[Records for finding displayed items]
start
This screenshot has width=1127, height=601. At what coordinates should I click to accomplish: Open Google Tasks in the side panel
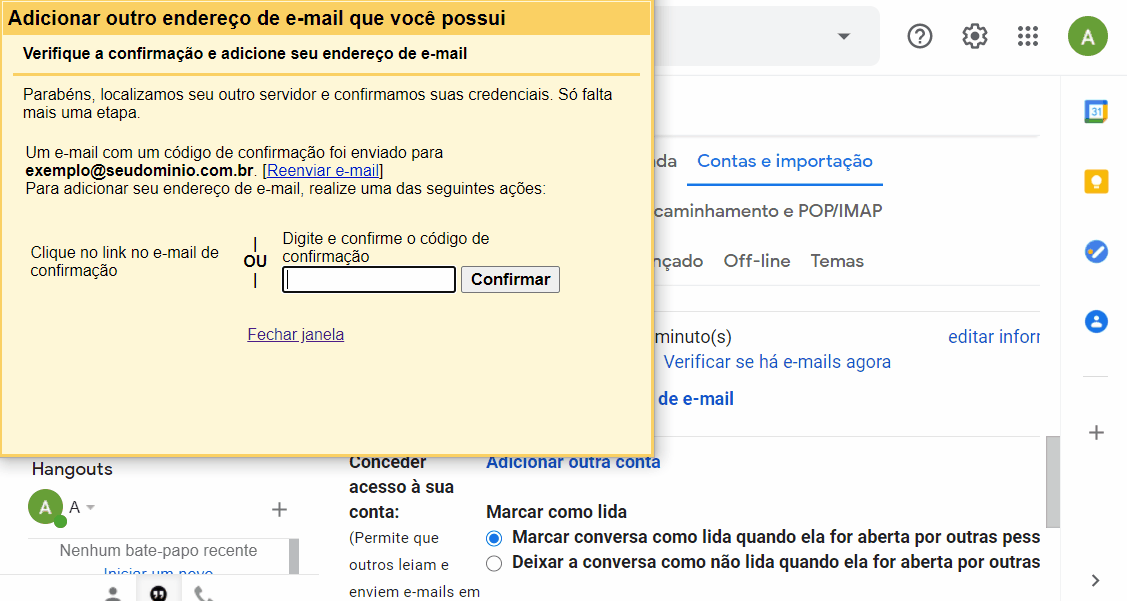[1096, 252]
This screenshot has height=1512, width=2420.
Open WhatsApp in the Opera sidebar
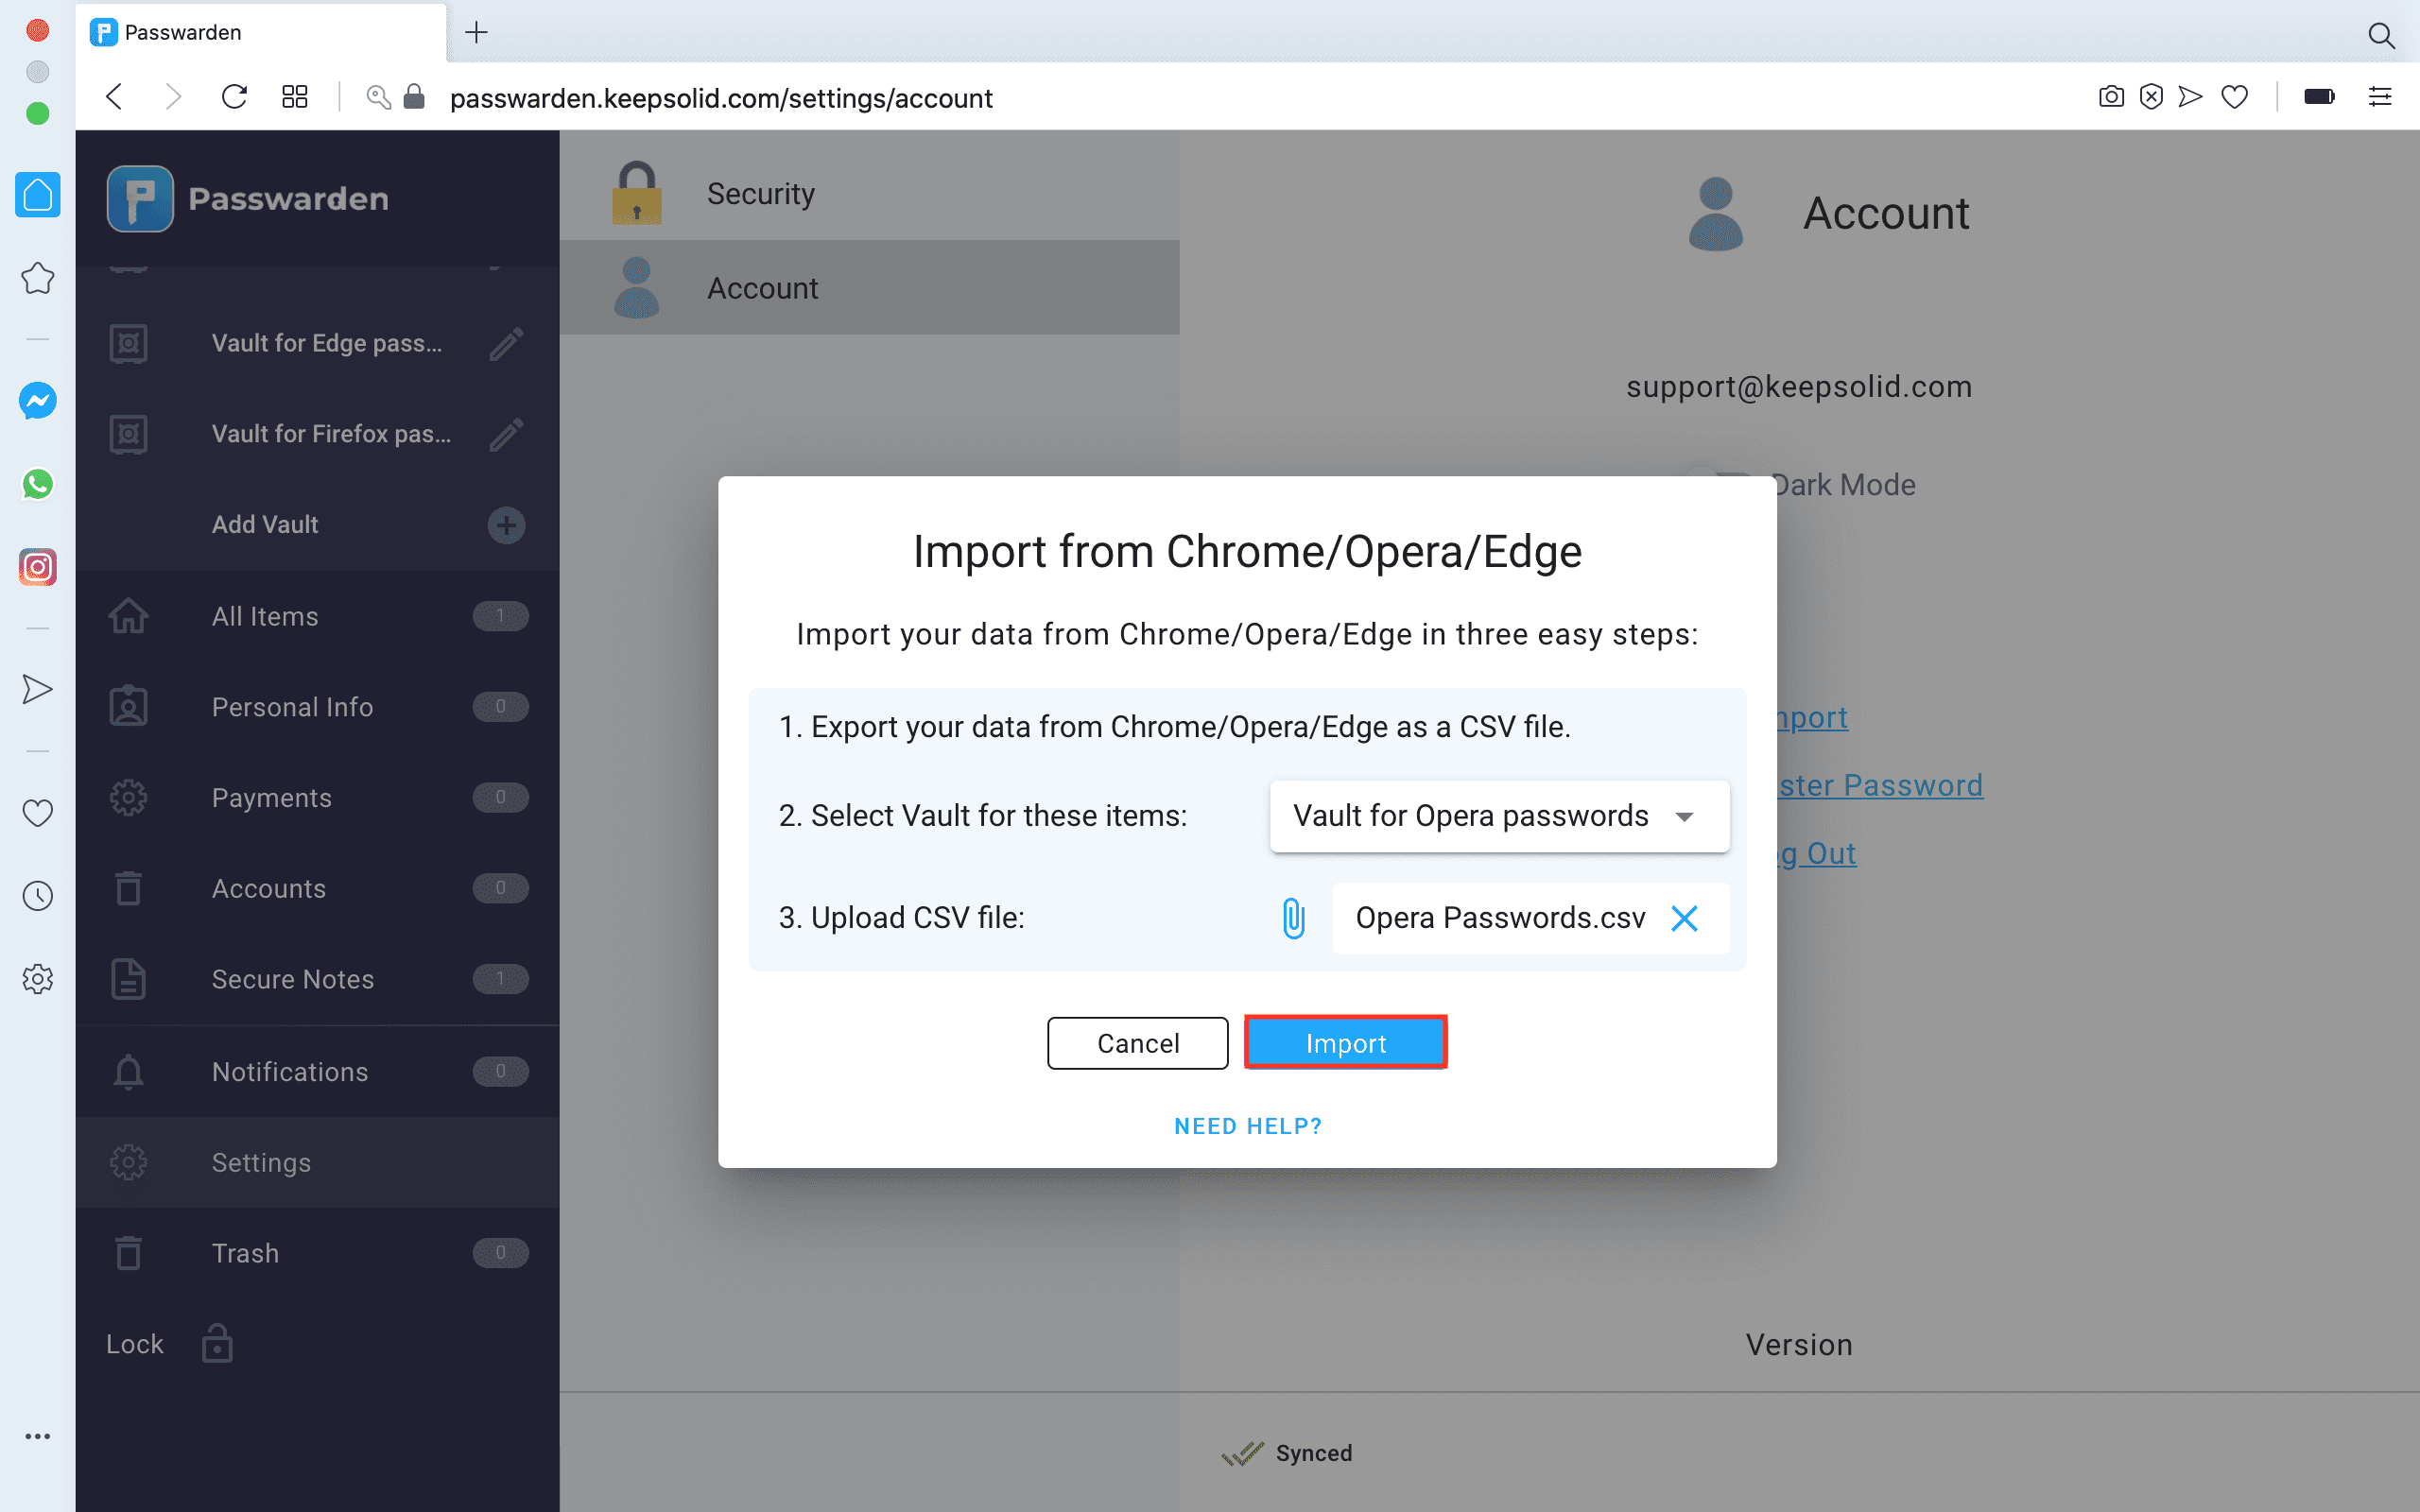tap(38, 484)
end
Can you lay out the lines above as a Markdown table, with a "No." column for the row number and a "Line" column for each line, skipping any blank lines? Leave the pictures out of the table.

| No. | Line |
|---|---|
| 1 | This screenshot has width=1127, height=601. At what coordinates should I click to accomplish: Open Google Tasks in the side panel |
| 2 | [1096, 252] |
| 3 | This screenshot has height=1512, width=2420. |
| 4 | Open WhatsApp in the Opera sidebar |
| 5 | tap(38, 484) |